Dataset items
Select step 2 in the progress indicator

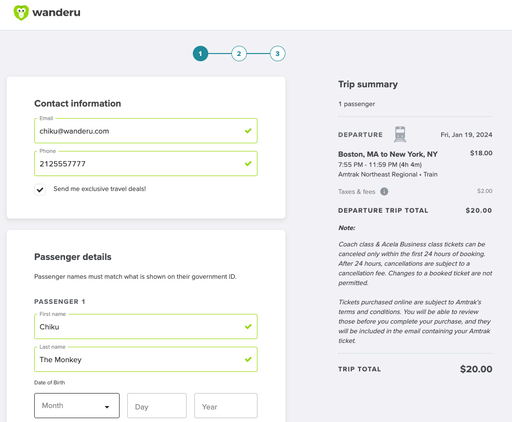click(239, 54)
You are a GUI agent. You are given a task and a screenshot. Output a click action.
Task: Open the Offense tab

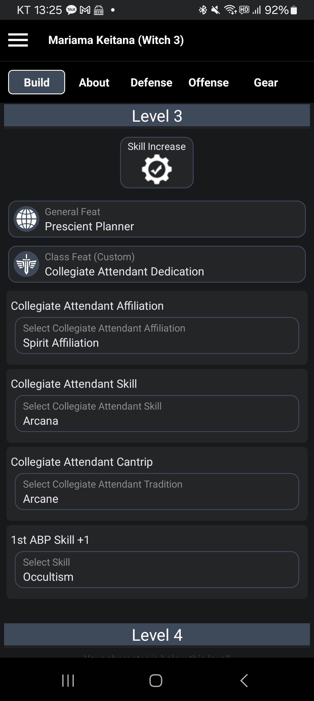coord(208,82)
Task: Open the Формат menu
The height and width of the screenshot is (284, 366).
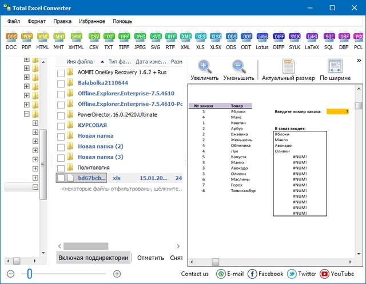Action: [x=37, y=21]
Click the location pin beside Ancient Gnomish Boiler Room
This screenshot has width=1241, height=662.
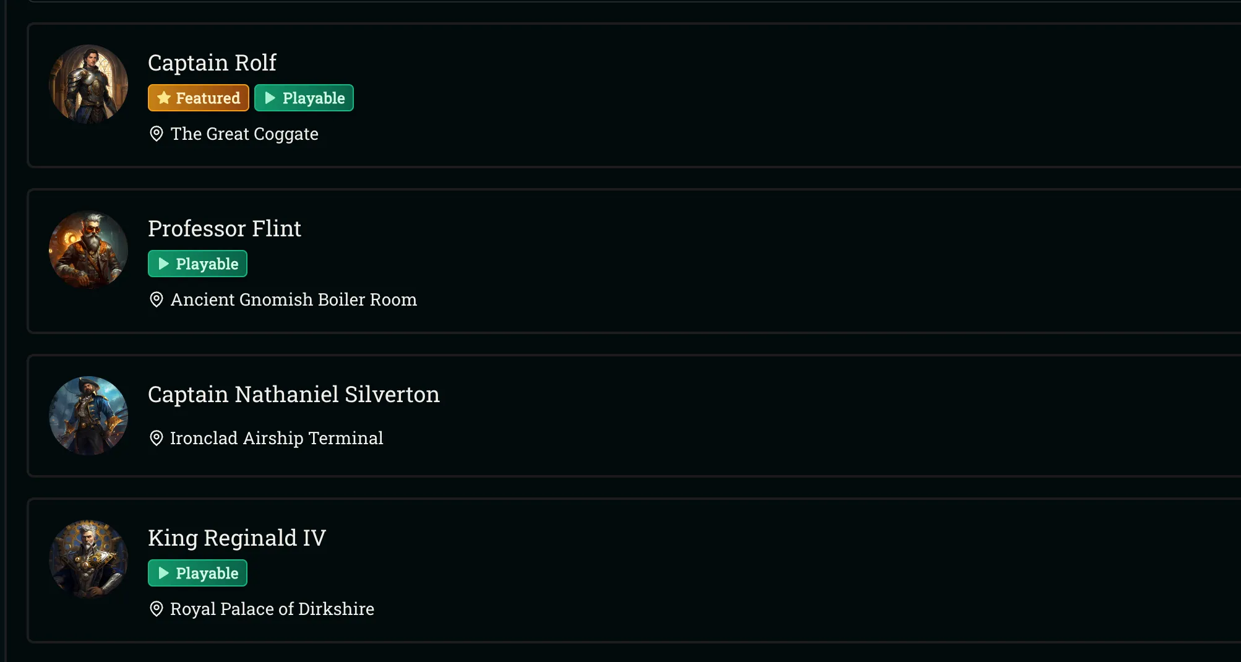coord(157,299)
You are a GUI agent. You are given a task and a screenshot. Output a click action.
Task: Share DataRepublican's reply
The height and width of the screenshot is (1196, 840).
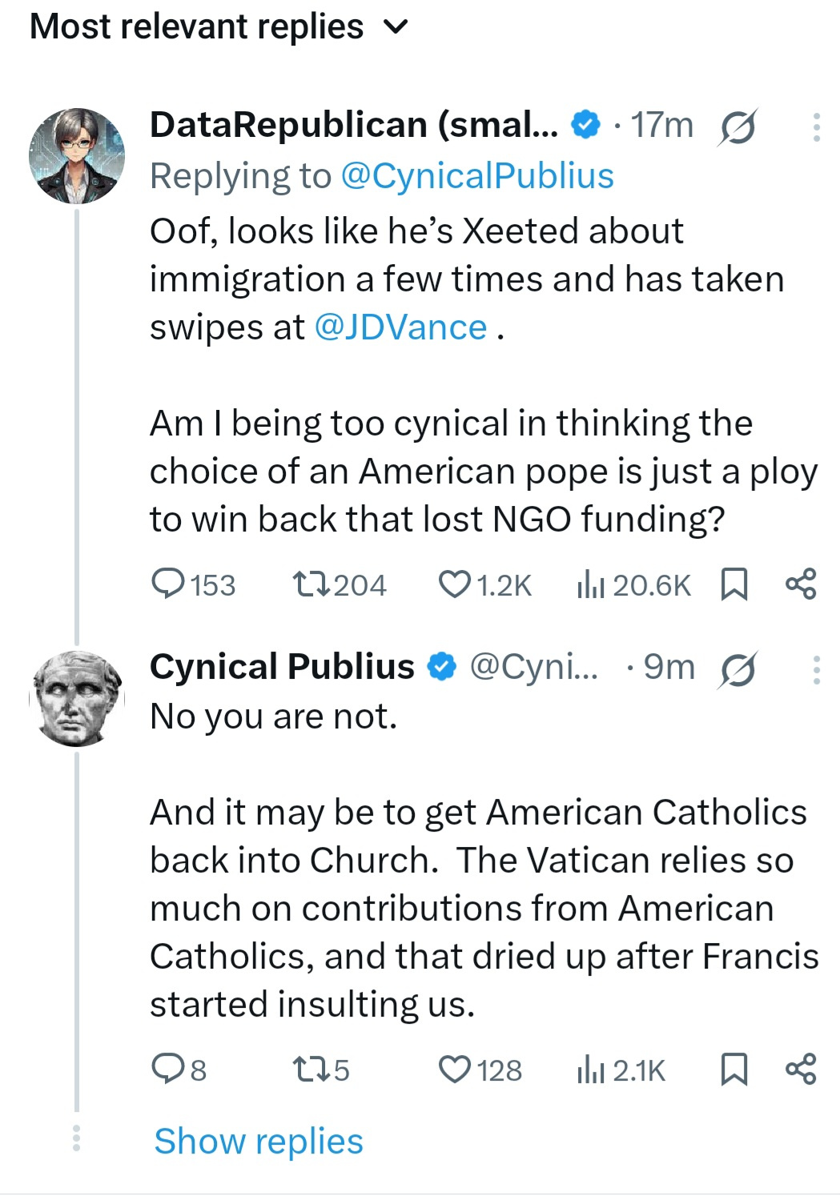(x=801, y=584)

*SET PROBLEM*
Rescale the answer coordinates in the lines from the one containing "Task: Open the Формат menu" through the last line, inclusive. Give those lines again, requests included, with each coordinate multiplied by 0.55 and rounded to a whole number (halves round up). Leave the pictures out.

*THE SOLUTION*
Task: Open the Формат menu
The height and width of the screenshot is (284, 366).
Action: [x=20, y=12]
Click the location pin beside Ancient Gnomish Boiler Room
This screenshot has width=1241, height=662.
coord(86,164)
You are a GUI agent. You are given a task and a screenshot. Output a click action.
Task: Share DataRepublican's reply
The height and width of the screenshot is (1196, 840).
(x=441, y=321)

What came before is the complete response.